[Pointing data for screenshots and pages]
Begin

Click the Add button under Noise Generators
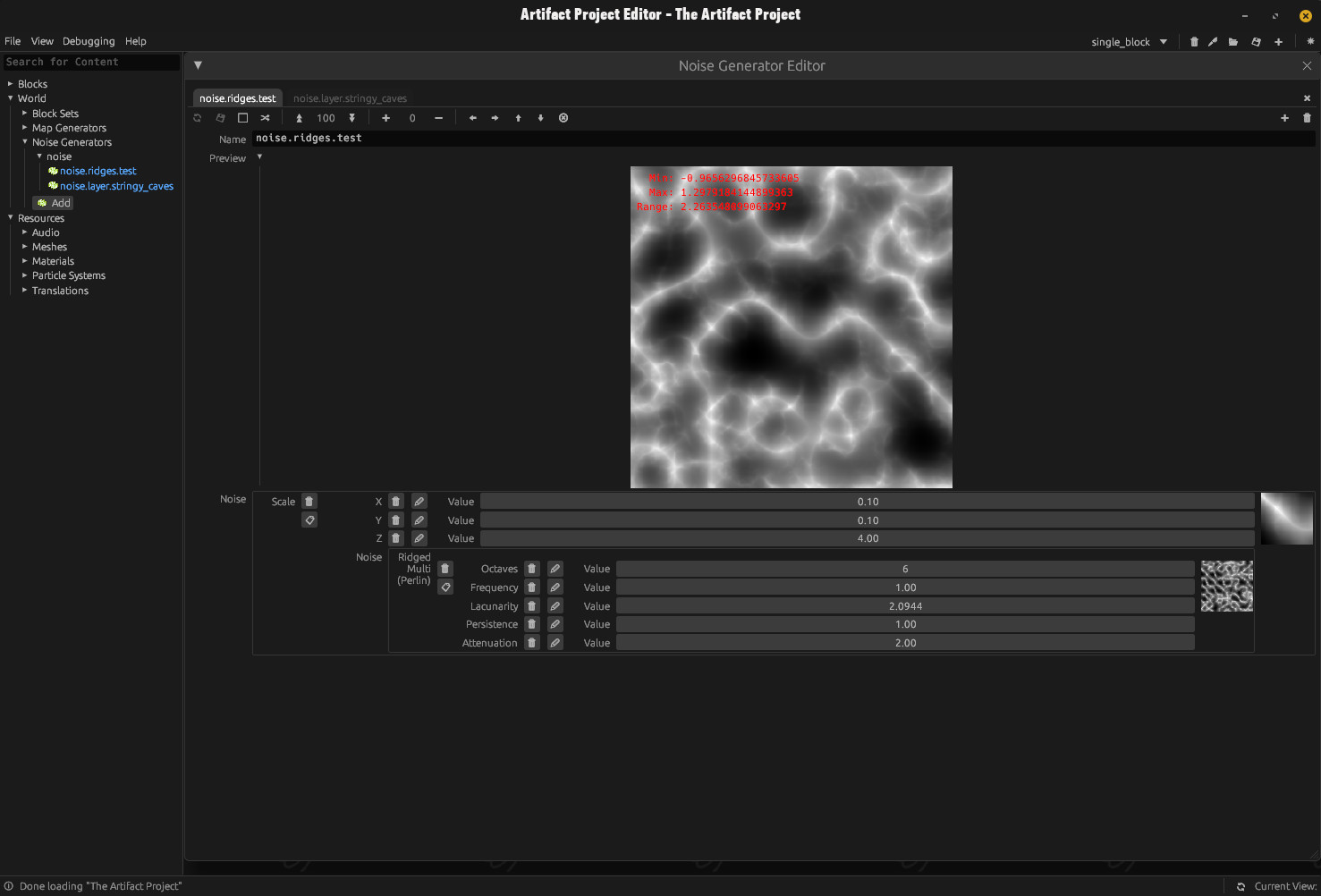The width and height of the screenshot is (1321, 896). click(x=54, y=203)
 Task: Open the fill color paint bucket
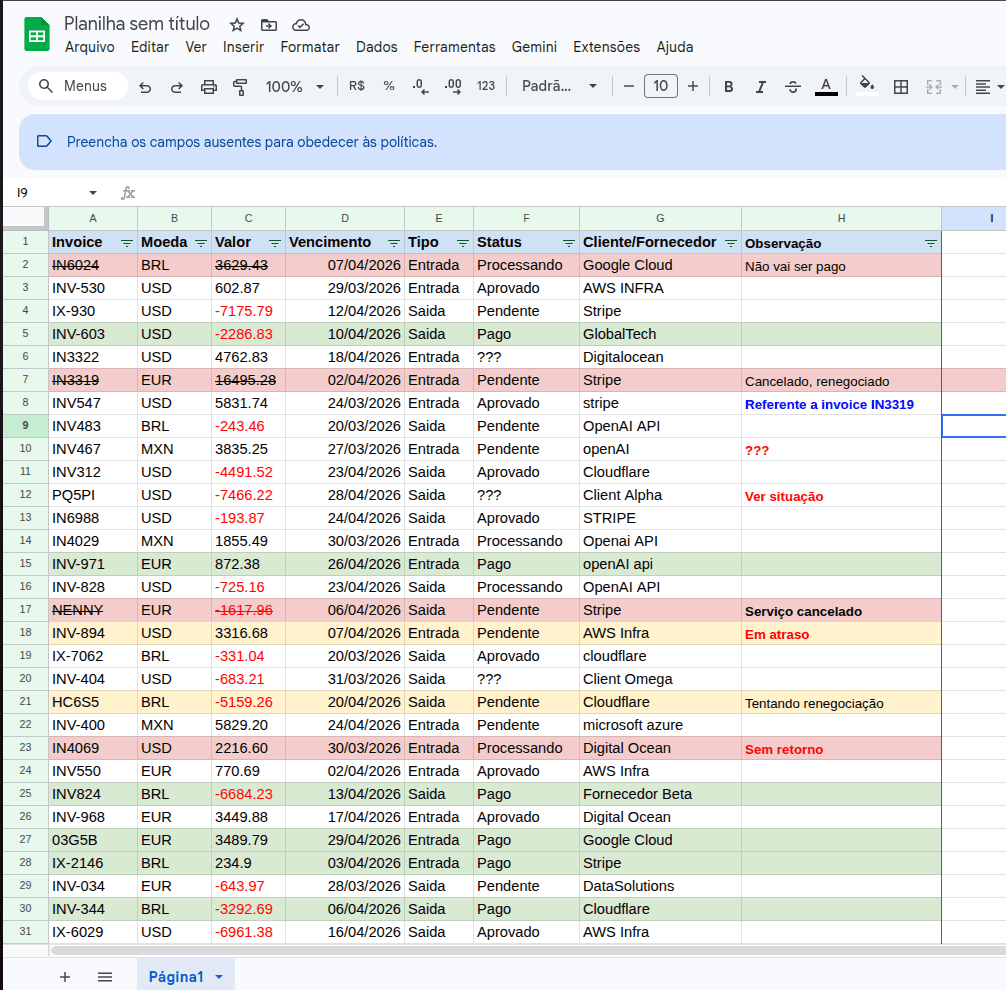click(867, 87)
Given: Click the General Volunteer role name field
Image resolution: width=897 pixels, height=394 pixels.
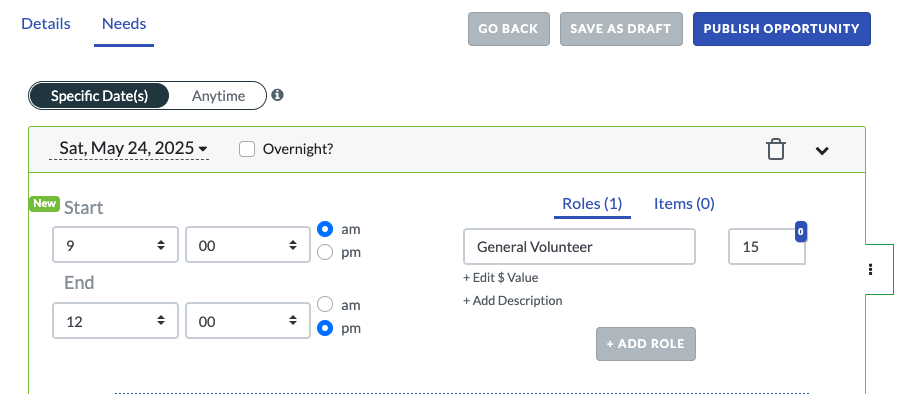Looking at the screenshot, I should pos(580,246).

End

■ **GIVEN REQUEST**:
Write out all of the data again with "paint bucket" swapped for "bucket tool" and everything else left as it is. Leave the pictures out.

■ **THE COMPLETED TASK**:
Click the Add button under Noise Generators
The width and height of the screenshot is (1321, 896). click(x=54, y=203)
 Task: Open the fill color bucket tool
click(867, 87)
Given: Click the General Volunteer role name field
Image resolution: width=897 pixels, height=394 pixels.
Looking at the screenshot, I should pos(580,246).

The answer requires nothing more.